Commento alla Liturgia

Esaltazione della Santa Croce

Prima lettura

Nm 21,4b-9

4Gli Israeliti si mossero dal monte Or per la via del Mar Rosso, per aggirare il territorio di Edom. Ma il popolo non sopportò il viaggio. 5Il popolo disse contro Dio e contro Mosè: "Perché ci avete fatto salire dall'Egitto per farci morire in questo deserto? Perché qui non c'è né pane né acqua e siamo nauseati di questo cibo così leggero". 6Allora il Signore mandò fra il popolo serpenti brucianti i quali mordevano la gente, e un gran numero d'Israeliti morì. 7Il popolo venne da Mosè e disse: "Abbiamo peccato, perché abbiamo parlato contro il Signore e contro di te; supplica il Signore che allontani da noi questi serpenti". Mosè pregò per il popolo. 8Il Signore disse a Mosè: "Fatti un serpente e mettilo sopra un'asta; chiunque sarà stato morso e lo guarderà, resterà in vita". 9Mosè allora fece un serpente di bronzo e lo mise sopra l'asta; quando un serpente aveva morso qualcuno, se questi guardava il serpente di bronzo, restava in vita.

oppure

Fil 2,6-11

6egli, pur essendo nella condizione di Dio, non ritenne un privilegio l'essere come Dio, 7ma svuotò se stesso assumendo una condizione di servo, diventando simile agli uomini.

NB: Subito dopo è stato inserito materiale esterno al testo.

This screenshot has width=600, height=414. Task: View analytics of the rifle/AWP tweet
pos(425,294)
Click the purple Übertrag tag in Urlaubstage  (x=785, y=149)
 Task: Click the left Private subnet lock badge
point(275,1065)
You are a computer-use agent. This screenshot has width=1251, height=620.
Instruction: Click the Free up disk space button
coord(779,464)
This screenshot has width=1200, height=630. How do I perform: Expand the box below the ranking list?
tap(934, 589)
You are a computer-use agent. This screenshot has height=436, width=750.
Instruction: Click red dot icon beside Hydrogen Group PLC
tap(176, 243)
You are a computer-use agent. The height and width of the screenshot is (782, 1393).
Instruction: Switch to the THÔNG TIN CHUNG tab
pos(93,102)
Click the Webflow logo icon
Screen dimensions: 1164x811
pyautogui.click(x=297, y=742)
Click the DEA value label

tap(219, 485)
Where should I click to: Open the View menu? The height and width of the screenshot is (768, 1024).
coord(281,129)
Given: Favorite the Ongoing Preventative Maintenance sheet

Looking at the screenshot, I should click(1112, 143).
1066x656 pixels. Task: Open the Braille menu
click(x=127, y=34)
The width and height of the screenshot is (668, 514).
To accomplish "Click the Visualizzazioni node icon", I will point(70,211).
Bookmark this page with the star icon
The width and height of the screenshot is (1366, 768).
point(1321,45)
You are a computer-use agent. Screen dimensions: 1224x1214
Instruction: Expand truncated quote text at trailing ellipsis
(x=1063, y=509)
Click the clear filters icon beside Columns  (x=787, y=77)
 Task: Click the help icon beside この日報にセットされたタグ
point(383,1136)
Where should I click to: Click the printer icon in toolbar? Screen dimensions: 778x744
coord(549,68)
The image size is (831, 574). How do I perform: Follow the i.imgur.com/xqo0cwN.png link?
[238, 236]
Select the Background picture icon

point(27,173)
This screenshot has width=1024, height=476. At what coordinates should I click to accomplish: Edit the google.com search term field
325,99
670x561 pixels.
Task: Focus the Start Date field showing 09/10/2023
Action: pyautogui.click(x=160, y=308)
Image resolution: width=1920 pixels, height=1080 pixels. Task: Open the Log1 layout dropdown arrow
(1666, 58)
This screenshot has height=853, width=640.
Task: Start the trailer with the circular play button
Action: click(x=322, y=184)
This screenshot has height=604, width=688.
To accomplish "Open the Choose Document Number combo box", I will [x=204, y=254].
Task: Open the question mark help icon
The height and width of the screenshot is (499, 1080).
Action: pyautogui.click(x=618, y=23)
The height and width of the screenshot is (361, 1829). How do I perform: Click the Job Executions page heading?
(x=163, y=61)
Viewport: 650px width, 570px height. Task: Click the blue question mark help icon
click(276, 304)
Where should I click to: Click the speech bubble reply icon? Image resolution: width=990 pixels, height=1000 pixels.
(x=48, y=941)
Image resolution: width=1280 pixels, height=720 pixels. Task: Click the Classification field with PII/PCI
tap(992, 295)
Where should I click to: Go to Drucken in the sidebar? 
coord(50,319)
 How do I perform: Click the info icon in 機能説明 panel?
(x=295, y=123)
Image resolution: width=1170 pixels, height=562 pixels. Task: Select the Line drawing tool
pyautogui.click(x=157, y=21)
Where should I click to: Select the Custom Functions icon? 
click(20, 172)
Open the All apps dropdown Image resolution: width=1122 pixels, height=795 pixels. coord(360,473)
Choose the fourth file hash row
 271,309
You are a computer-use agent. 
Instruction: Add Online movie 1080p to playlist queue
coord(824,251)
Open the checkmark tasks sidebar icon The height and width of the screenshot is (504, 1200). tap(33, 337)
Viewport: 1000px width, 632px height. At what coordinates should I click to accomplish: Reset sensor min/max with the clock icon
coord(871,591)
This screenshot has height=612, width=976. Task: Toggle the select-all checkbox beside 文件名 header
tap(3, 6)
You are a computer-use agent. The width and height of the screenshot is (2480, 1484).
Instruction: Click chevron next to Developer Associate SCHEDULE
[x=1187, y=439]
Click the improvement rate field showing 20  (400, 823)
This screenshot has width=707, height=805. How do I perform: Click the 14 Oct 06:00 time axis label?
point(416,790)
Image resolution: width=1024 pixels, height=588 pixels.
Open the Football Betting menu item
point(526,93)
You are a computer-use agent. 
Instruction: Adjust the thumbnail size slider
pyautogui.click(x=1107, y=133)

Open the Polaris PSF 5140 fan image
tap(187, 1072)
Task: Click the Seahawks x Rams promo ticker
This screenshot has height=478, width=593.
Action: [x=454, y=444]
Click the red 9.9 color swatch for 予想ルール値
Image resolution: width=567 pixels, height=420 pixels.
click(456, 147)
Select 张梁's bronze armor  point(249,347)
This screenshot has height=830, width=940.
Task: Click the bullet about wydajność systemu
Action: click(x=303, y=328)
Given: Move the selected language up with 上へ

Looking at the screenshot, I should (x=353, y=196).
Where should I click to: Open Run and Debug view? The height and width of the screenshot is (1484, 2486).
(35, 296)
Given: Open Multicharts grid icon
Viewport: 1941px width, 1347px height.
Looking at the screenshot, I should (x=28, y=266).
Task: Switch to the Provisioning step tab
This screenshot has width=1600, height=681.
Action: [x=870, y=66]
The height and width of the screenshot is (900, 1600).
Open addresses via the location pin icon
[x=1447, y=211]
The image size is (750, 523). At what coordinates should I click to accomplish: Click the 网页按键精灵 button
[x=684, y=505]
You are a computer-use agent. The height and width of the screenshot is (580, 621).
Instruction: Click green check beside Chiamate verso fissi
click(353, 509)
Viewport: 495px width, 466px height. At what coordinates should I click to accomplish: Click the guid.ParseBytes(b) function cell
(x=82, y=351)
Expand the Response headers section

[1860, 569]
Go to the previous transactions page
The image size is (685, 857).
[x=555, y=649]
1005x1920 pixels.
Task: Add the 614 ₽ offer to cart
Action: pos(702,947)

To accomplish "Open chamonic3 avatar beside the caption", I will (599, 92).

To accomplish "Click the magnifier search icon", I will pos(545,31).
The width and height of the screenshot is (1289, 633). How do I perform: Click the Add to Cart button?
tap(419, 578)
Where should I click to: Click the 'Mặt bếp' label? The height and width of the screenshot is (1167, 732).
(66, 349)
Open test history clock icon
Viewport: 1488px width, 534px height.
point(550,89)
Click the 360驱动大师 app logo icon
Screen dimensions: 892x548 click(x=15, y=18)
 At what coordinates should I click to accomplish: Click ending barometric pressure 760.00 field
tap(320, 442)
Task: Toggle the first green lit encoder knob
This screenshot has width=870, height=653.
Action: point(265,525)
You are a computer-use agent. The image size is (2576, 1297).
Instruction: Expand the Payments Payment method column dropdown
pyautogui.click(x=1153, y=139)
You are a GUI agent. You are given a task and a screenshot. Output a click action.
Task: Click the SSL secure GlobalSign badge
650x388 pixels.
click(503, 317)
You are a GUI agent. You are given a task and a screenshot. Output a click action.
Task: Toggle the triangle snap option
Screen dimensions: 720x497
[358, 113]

Dall'aspetto riconosciuto come uomo, 8umiliò se stesso facendosi obbediente fino alla morte e a una morte di croce. 9Per questo Dio lo esaltò e gli donò il nome che è al di sopra di ogni nome, 10perché nel nome di Gesù ogni ginocchio si pieghi nei cieli, sulla terra e sotto terra, 11e ogni lingua proclami: "Gesù Cristo è Signore!", a gloria di Dio Padre.

Salmo Responsoriale

Dal Sal 77 (78)

R. Non dimenticate le opere del Signore!

Ascolta, popolo mio, la mia legge,
porgi l’orecchio alle parole della mia bocca.
Aprirò la mia bocca con una parabola,
rievocherò gli enigmi dei tempi antichi. R.
 
Quando li uccideva, lo cercavano
e tornavano a rivolgersi a lui,
ricordavano che Dio è la loro roccia
e Dio, l’Altissimo, il loro redentore. R.
 
Lo lusingavano con la loro bocca,
ma gli mentivano con la lingua:
il loro cuore non era costante verso di lui
e non erano fedeli alla sua alleanza. R.
 
Ma lui, misericordioso, perdonava la colpa,
invece di distruggere.
Molte volte trattenne la sua ira
e non scatenò il suo furore. R.

Vangelo

Gv 3,13-17

13Nessuno è mai salito al cielo, se non colui che è disceso dal cielo, il Figlio dell'uomo. 14E come Mosè innalzò il serpente nel deserto, così bisogna che sia innalzato il Figlio dell'uomo, 15perché chiunque crede in lui abbia la vita eterna. 16Dio infatti ha tanto amato il mondo da dare il Figlio unigenito, perché chiunque crede in lui non vada perduto, ma abbia la vita eterna. 17Dio, infatti, non ha mandato il Figlio nel mondo per condannare il mondo, ma perché il mondo sia salvato per mezzo di lui.

Commento alla Liturgia

Dono di sè

Luigi Maria Epicoco

Dovrebbe suscitare sospetto la parola “esaltazione” accanto alla parola “croce”. Si potrebbe pensare erroneamente che l’esaltazione della croce sia l’esaltazione della sofferenza. Ma la verità è un’altra: ciò che come cristiani oggi noi celebriamo con solennità è la Croce di Cristo e non una croce qualsiasi. E quando diciamo “Croce di Cristo” non ci riferiamo al semplice legno o ai chiodi bensì al modo con cui Egli se n’è fatto carico. Infatti la Croce che salva è il dono di sé. Gesù ha dato la sua vita per ciascuno di noi realizzando in pieno ciò che aveva detto:

“nessuno ha un amore più grande di chi dà la vita per gli amici”.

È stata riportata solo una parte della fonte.